Comment traiter au théâtre, et dans un espace clos, un sujet aussi complexe que la guerre en Tchétchénie et sa couverture journalistique par Anna Politkovskaïa? Voilà une question qui a dû hanter les nuits d'Olivier Lépine, metteur en scène de Femme non-rééducable / Anna P., présenté à Premier Acte jusqu'au 29 mars. Parce que mettre en scène un sujet tel que le journalisme, c’est assez casse-gueule. On pourrait faire un raccourci dangereux et parler de mise en scène de l’information, une idée que ne renierait certainement pas Vladimir Poutine.

Journaliste russe née aux États-Unis de parents diplomates, Anna Politkovskaïa est devenue une icône du journalisme, au péril de sa vie, en cherchant à rapporter la vérité de la guerre en Tchétchénie. Elle n'a eu de cesse de dénoncer la barbarie de ce conflit sans fin et les violations des droits de l'homme perpétrées par les deux camps.

Femme non-rééducable / Anna P., première pièce de la compagnie Portrait-Robot, est une création basée sur le texte original au même titre, de Stefano Massini, qui a quant à lui créé cette œuvre à partir d'un ensemble de notes et de correspondances écrites par la journaliste.

Avec cette pièce, l'amateur de théâtre classique sera rapidement pris au dépourvu par une mise en scène originale et ambitieuse qui utilise tout l’espace de Premier Acte et ses alentours : l’escalier, le stationnement et le toit. L'espace-temps n'est pas clair et l'on nous promène dans la vie d'Anna Politkovskaïa au gré de ses rencontres et de ses voyages. Nous ne savons pas non plus où nous sommes ; nous sommes là où l'histoire se passe. Dans un bureau, dans les rues de Grozny, sur un plateau télé où l'animateur teste nos connaissances sur Vladimir Poutine en brisant le lien sacré comédien-spectateur. Fracturée, comme peut l'être notre compréhension du conflit en Tchétchénie, la mise en scène d'Olivier Lepine a le mérite de remettre en question notre perception de ces événements tragiques.

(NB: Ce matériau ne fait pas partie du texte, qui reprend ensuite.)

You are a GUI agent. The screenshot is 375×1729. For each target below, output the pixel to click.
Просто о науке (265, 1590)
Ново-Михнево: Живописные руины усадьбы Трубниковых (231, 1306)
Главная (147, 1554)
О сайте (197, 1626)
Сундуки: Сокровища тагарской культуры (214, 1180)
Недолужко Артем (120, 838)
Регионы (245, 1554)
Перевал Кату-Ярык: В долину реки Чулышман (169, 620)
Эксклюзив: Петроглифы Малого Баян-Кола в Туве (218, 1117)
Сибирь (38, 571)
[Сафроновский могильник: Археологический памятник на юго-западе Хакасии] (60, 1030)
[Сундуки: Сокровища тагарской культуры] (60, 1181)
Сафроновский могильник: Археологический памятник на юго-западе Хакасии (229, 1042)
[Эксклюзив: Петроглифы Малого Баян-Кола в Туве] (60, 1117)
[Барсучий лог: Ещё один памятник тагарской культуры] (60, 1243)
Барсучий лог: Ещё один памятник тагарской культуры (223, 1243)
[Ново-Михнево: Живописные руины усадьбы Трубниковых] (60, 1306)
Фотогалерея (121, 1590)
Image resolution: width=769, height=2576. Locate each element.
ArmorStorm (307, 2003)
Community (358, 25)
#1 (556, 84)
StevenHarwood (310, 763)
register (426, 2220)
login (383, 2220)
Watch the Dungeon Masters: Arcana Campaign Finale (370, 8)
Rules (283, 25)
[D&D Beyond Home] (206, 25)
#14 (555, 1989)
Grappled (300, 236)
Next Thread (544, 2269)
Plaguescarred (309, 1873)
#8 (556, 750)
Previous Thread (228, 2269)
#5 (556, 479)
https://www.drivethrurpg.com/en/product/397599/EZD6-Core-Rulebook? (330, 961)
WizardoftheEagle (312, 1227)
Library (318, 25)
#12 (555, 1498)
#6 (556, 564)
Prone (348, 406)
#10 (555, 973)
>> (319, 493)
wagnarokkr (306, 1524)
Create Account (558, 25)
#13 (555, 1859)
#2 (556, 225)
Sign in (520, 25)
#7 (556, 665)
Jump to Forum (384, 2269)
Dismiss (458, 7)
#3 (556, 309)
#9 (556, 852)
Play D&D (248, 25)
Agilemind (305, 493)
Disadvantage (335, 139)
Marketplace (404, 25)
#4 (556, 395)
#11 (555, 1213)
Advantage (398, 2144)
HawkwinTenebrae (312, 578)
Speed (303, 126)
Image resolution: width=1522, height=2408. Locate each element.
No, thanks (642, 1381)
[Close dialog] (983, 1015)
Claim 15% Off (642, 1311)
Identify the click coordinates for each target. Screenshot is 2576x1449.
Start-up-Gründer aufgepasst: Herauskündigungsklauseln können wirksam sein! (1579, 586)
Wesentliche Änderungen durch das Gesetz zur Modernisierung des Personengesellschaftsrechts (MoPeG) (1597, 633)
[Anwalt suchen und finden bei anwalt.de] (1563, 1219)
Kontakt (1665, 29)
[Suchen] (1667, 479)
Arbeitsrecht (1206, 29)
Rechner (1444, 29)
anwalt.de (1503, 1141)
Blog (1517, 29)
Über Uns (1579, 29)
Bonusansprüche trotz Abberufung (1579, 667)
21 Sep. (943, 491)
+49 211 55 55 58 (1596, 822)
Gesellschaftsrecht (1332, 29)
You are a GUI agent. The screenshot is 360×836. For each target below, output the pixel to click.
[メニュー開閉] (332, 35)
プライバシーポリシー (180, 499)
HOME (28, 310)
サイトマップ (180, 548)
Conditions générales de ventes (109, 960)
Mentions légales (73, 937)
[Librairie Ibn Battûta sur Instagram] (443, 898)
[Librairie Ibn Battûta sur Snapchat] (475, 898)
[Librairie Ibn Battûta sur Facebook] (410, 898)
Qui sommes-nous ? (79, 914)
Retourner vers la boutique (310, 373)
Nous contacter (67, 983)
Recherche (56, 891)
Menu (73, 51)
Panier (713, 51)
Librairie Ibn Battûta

Sur scène, six comédiens se partagent tour à tour la tâche ardue de personnifier la journaliste assassinée dans la cage d'escalier de son immeuble le 7 octobre 2006. Ils parlent russe, anglais, français. La musique est omniprésente. De Rage Against The Machine à Jacques Brel, elle accompagne adéquatement le récit comme en témoigne une reprise cynique du célèbre « Au suivant », lors d'une scène de fusillade.

Pour Anna Politkovskaïa, le journalisme ne servait pas qu’à informer, il était un levier pour changer les choses et Olivier Lepine cherche à faire de même avec le théâtre. Malheureusement, ce n’est pas tout le monde qui est forcément en faveur du changement, comme le rappelle tristement Vlasdislav Sourkov du Bureau de la Présidence russe : « Les ennemis de l’État se divisent en deux catégories : ceux que l’on peut ramener à la raison et les incorrigibles. Avec ces derniers, il n’est pas possible de dialoguer, ce qui les rend non rééducables. Il est nécessaire que l’État s’emploie à éradiquer de son territoire ces sujets non rééducables ».